> **WHAT THIS TASK INVOLVES**
The lines running from the one that contains "1200x675 pixels. How" to the end of the records below are what to reproduce, exactly and without pictures.

Items from a dataset
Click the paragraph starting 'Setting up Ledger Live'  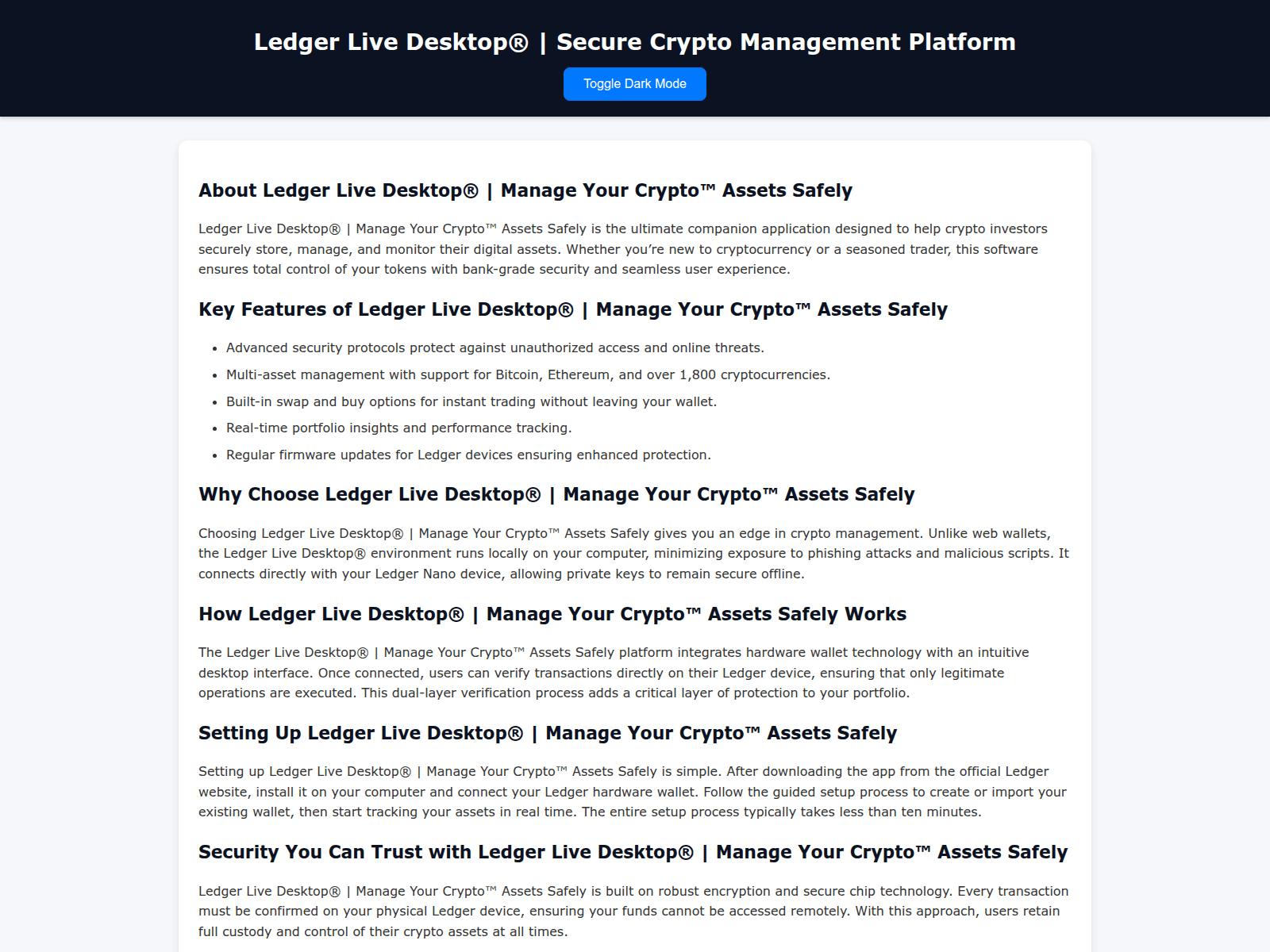coord(632,792)

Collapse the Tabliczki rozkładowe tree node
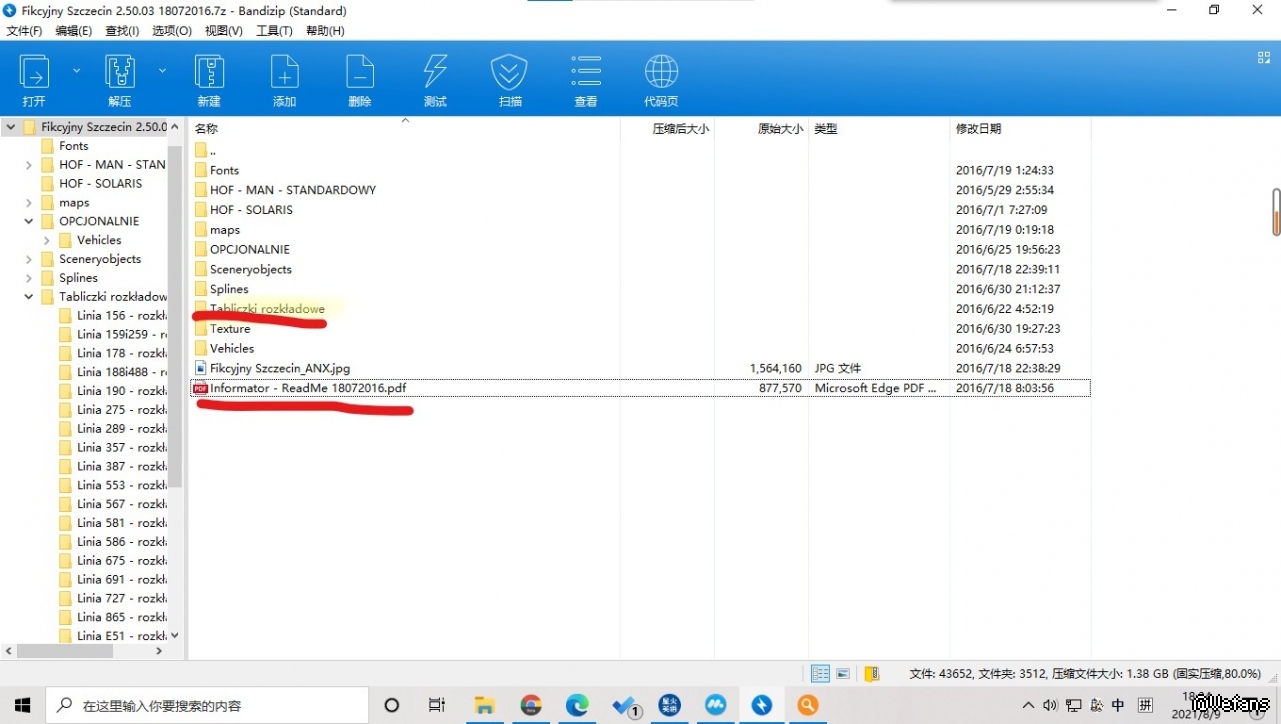(29, 297)
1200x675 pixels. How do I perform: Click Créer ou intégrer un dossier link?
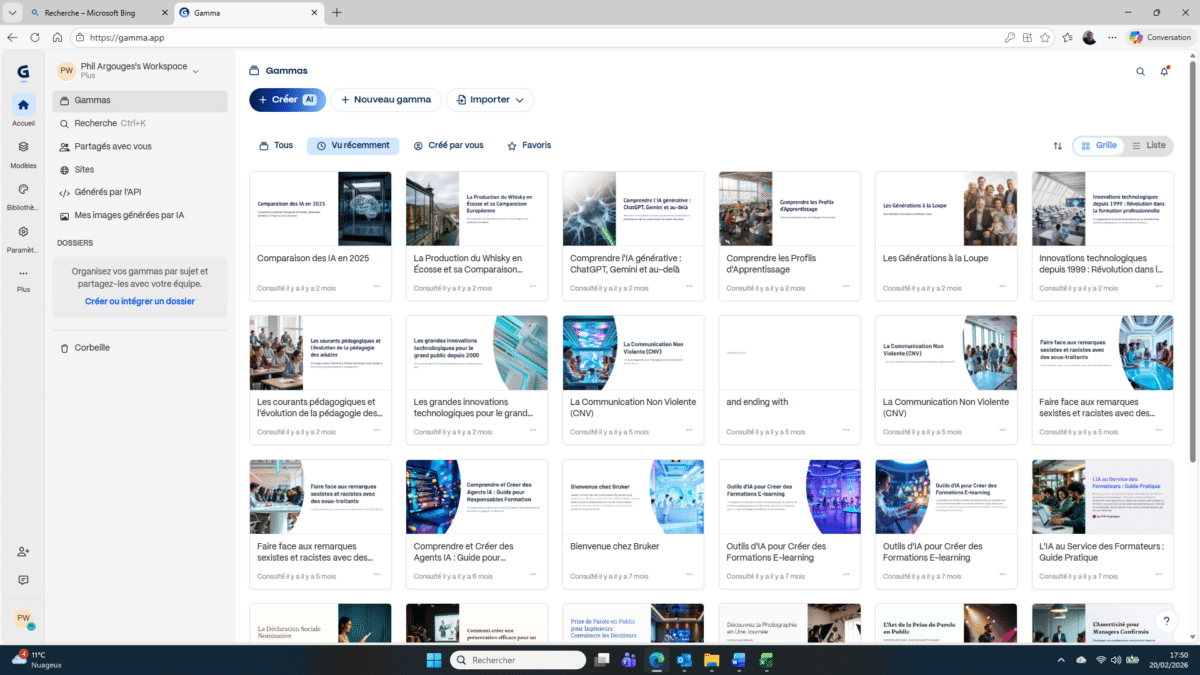point(140,301)
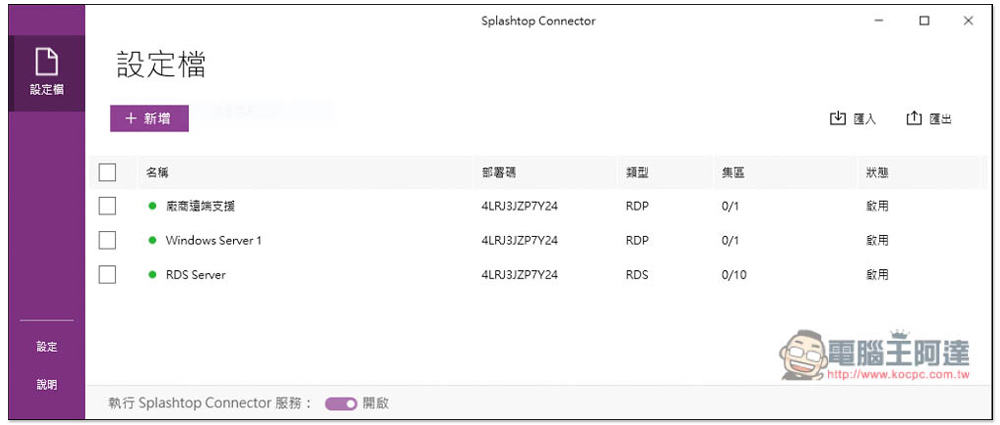1000x425 pixels.
Task: Maximize the Splashtop Connector window
Action: tap(924, 21)
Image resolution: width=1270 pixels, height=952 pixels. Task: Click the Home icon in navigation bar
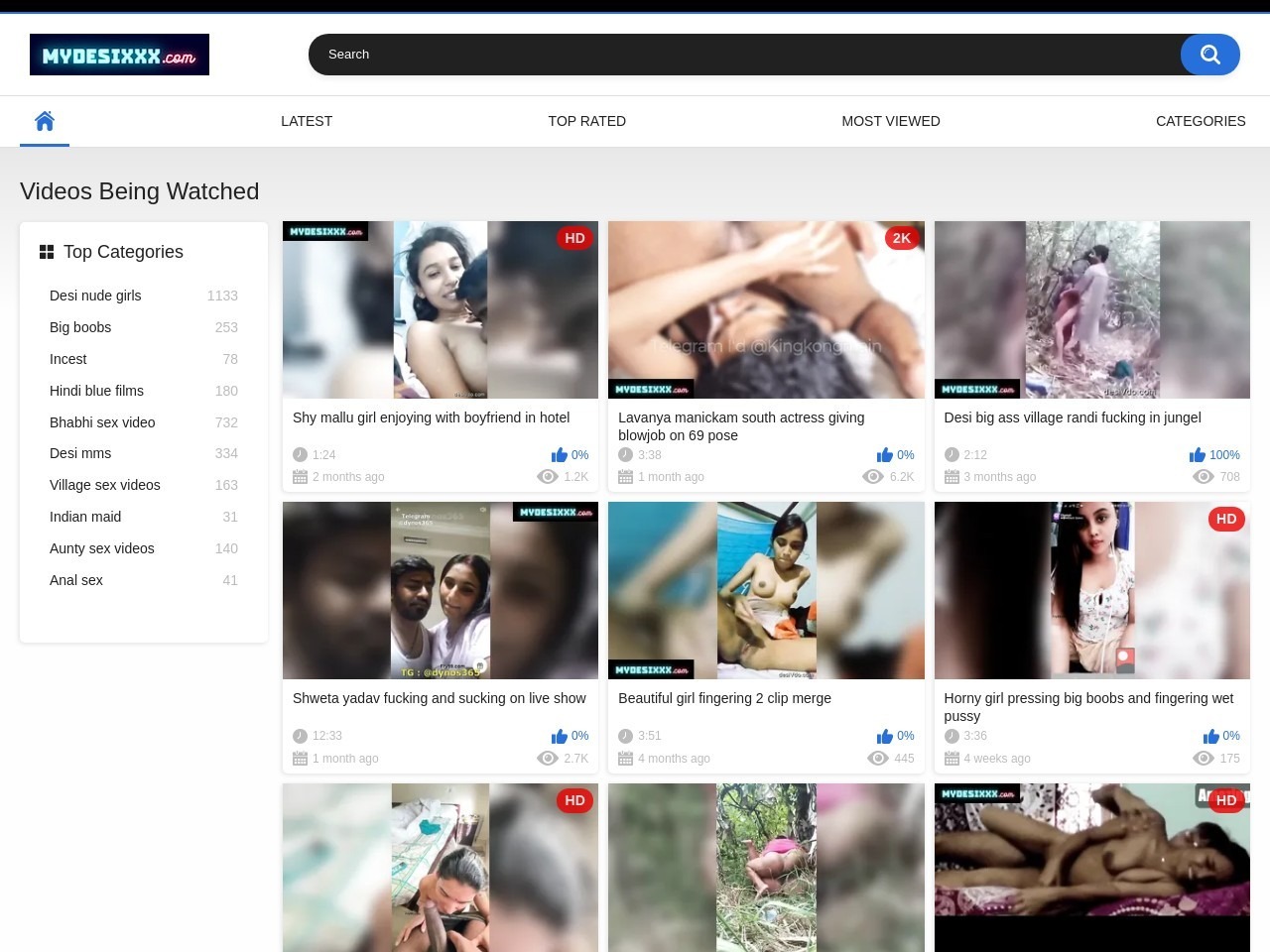(x=45, y=121)
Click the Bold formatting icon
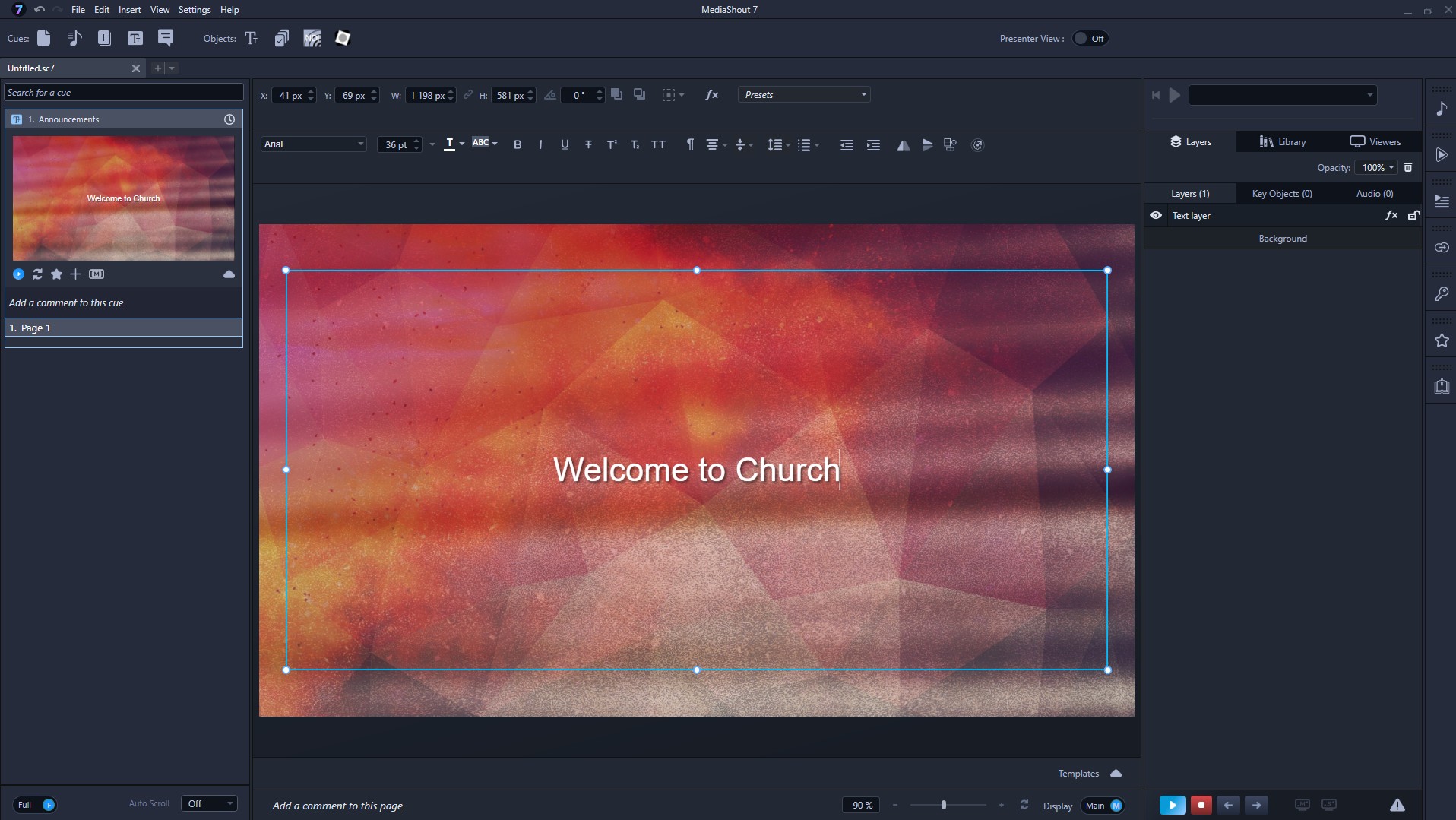This screenshot has width=1456, height=820. click(x=518, y=144)
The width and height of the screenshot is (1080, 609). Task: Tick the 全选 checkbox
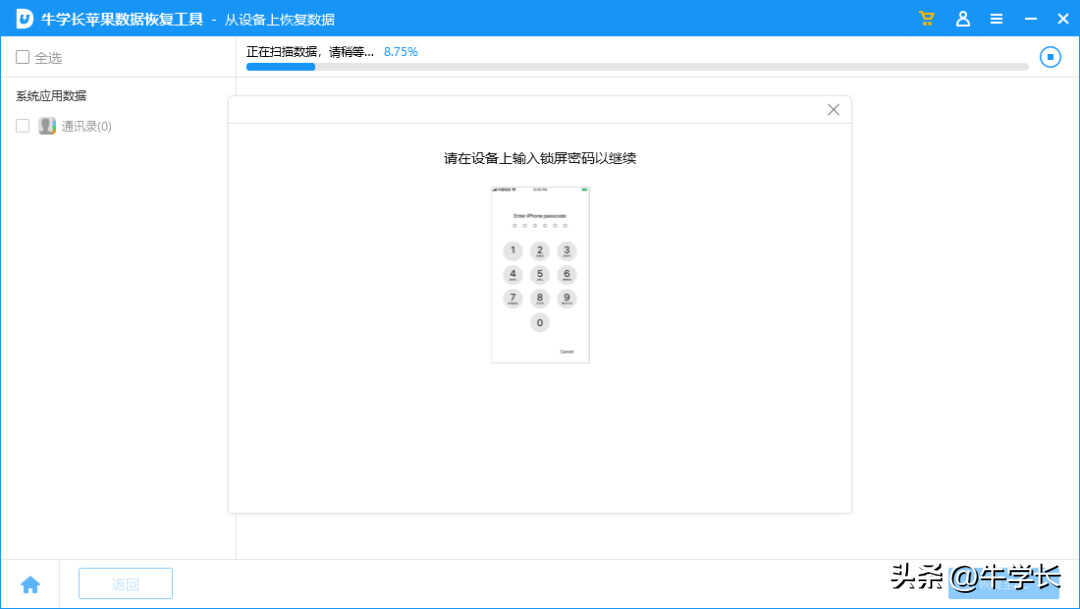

> **WORKED SOLUTION**
1200x675 pixels. How do I perform: Click Créer ou intégrer un dossier link?
point(140,301)
1000x425 pixels.
Task: Maximize the Splashtop Connector window
Action: tap(924, 21)
Image resolution: width=1270 pixels, height=952 pixels. Task: Click the Home icon in navigation bar
(x=45, y=121)
Click the Bold formatting icon
This screenshot has width=1456, height=820. click(x=518, y=144)
The width and height of the screenshot is (1080, 609). Task: Tick the 全选 checkbox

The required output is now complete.